その夢、見続けるか、見終えるか 二
一同、すぐには返答は出来ないだろう、と思っていたが。
「答えは、そばにある」
という言葉が聞こえたような気がした。老若男女、いずれの声にも感じられる、不思議な声であった。
「いまなんと? そばに?」
「今、そなたのそばにある者らが、答えだ」
その言葉が聞こえるや、香澄は素早い動きで七星剣を抜き放った。
そして、貴志に剣先を突き付ける。一同の間に緊張が走った。
もし穆蘭がいようものなら、怒髪天を衝く勢いで香澄に食って掛かったであろう。
源龍と羅彩女は咄嗟に得物を構え、臨戦態勢をとる。マリーは貴志の肩に手を触れたまま、氷のように固まってしまった。リオンとコヒョも、その足のそばにいつつ、同様に固まっていた。

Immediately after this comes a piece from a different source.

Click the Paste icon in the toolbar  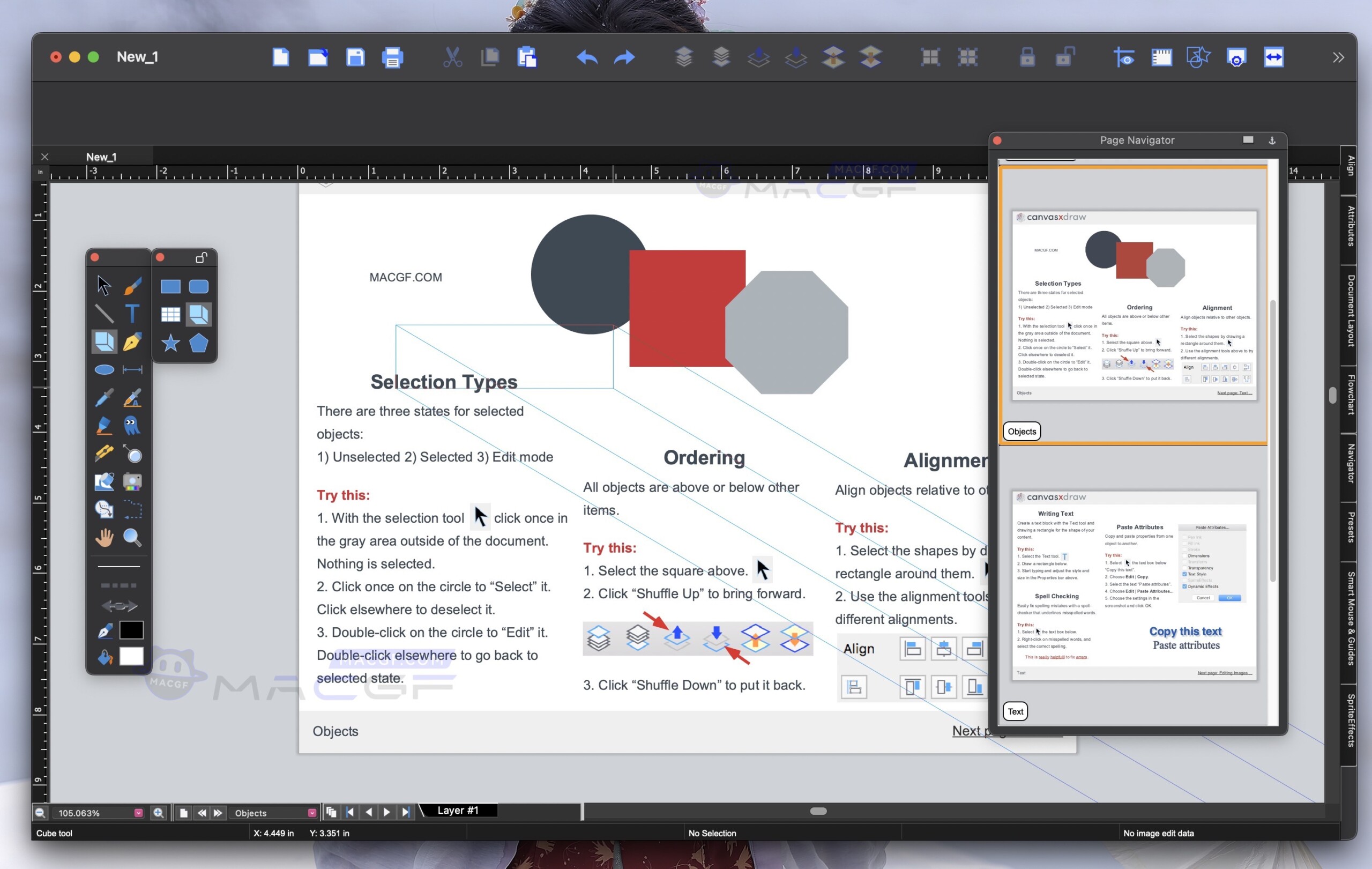point(527,57)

「貴志、夢を終わらせたいのなら。……終わらせてあげる」
「夢……」
何を言ってるんだと思いつつ、貴志は香澄と目を合わせた。
「夢か、そうだな、僕は儚い夢を見ていたんだな」
言いながら、懐から筆の天下を取り出す。
「自惚れていたな。何か出来るんじゃないか、と。でも、何も出来なかった」
筆の天下をまじまじと見やりながら、貴志はつぶやく。剣先を突き付けたまま、香澄は静かにその言葉を聞いた。
「……」
七星剣の切っ先が素早く動き、貴志の鼻先を貫こうとする。しかし、すんででかわしながら、貴志は咄嗟にかがみこんで。前に転げながら香澄の脇を通り過ぎ。
香澄も小走りに少し走り、振り向いて、貴志と対峙した。
そばにいたマリーはあまりのことにへたりこんでしまい、リオンとコヒョはしっかりしてと声を掛ける。
「香澄のやつ……!」
源龍は眉をしかめる。殺気を感じなかった。彼女はただ手練れというのではない。何か人ならぬ何かを内に秘めている、謎の少女だったが。殺気を微塵も感じさせることもなく刺突を仕掛けてくるとは。

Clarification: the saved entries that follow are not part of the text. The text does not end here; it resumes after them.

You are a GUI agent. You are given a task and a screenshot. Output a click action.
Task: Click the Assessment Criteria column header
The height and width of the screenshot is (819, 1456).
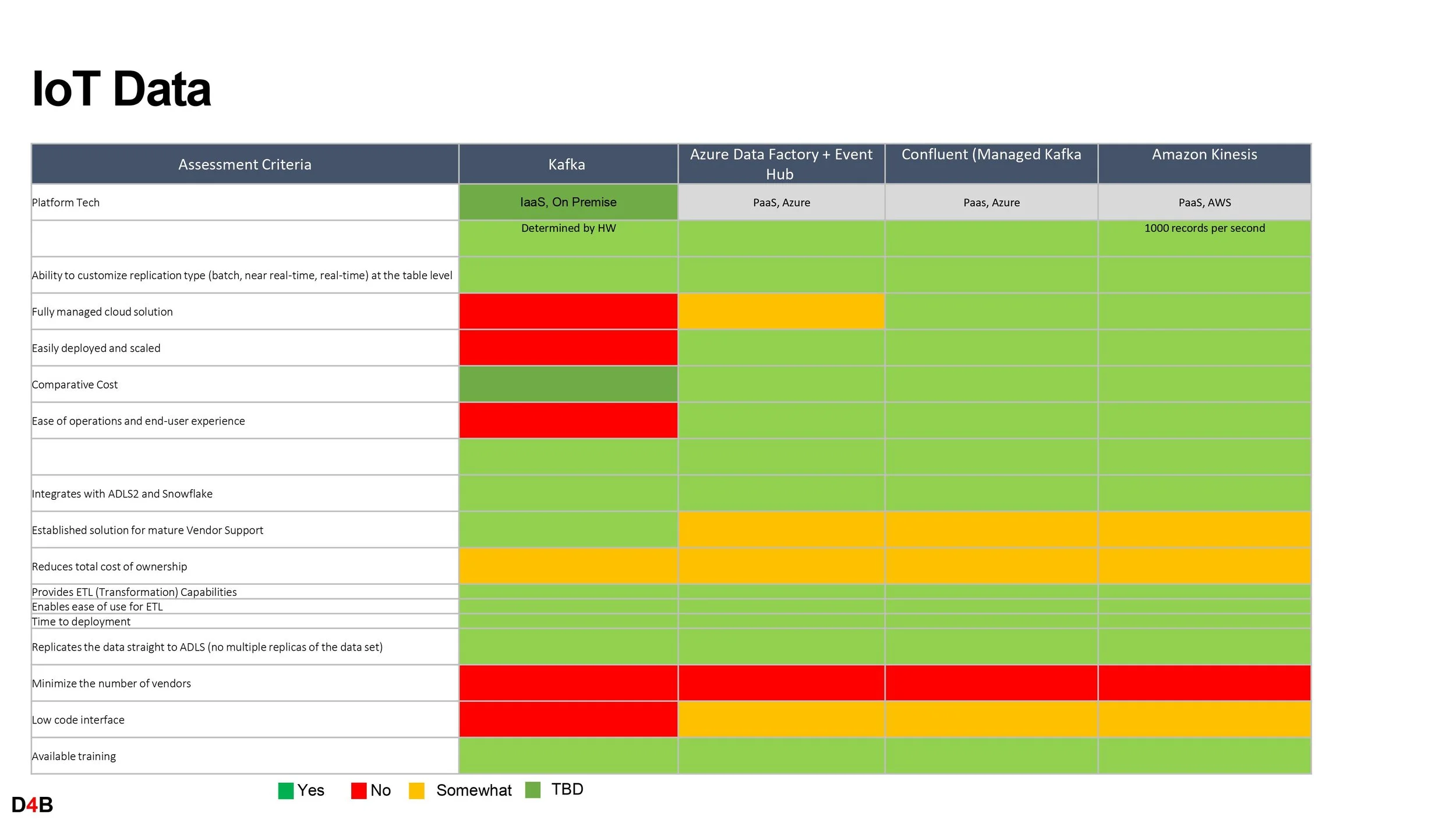click(245, 164)
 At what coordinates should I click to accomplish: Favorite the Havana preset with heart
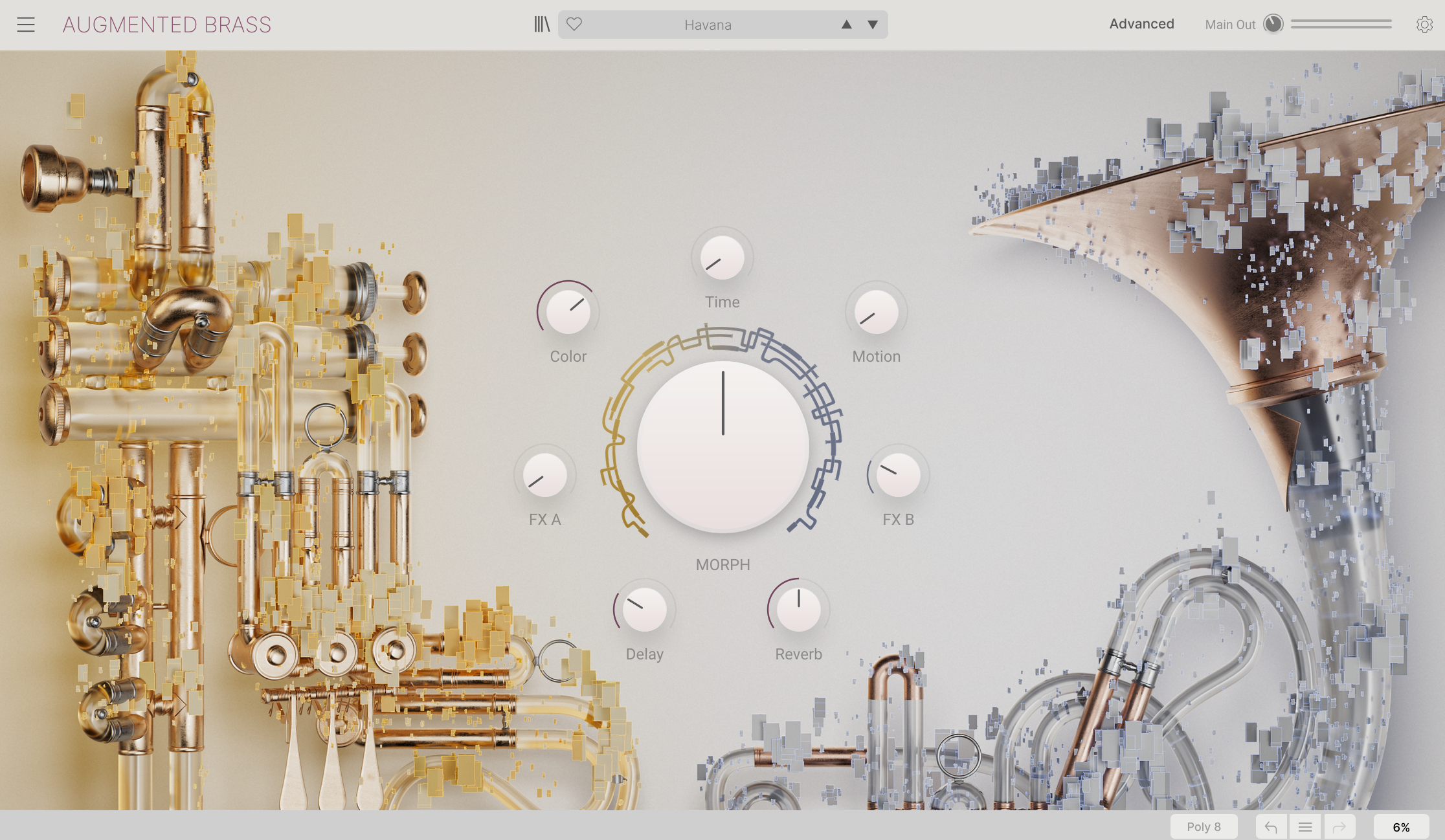574,25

貴志もよくよけられたものだったと、そちらにも感心させられるが。
羅彩女も固唾を飲んで成り行きを見守る。
見れば貴志の右の頬に赤い細い線があり、そこから血が滴る。香澄は本気で差突を仕掛けたのだ。
香澄は何も言わない。第二撃をどう仕掛けようか思案しているようだった。
貴志も筆の天下を握り締め、香澄と対峙する。
「どうしてよけたの?」
「え?」
「よけなければ、夢を終わらせられたのに」
「……言われてみれば」
「納得すんなッ!」
すかさず貴志の納得に突っ込む源龍。
「ちょ、ちょっと……」
リオンとコヒョは間に入ろうと駆けだしそうな仕草を見せるが。マリーは止める。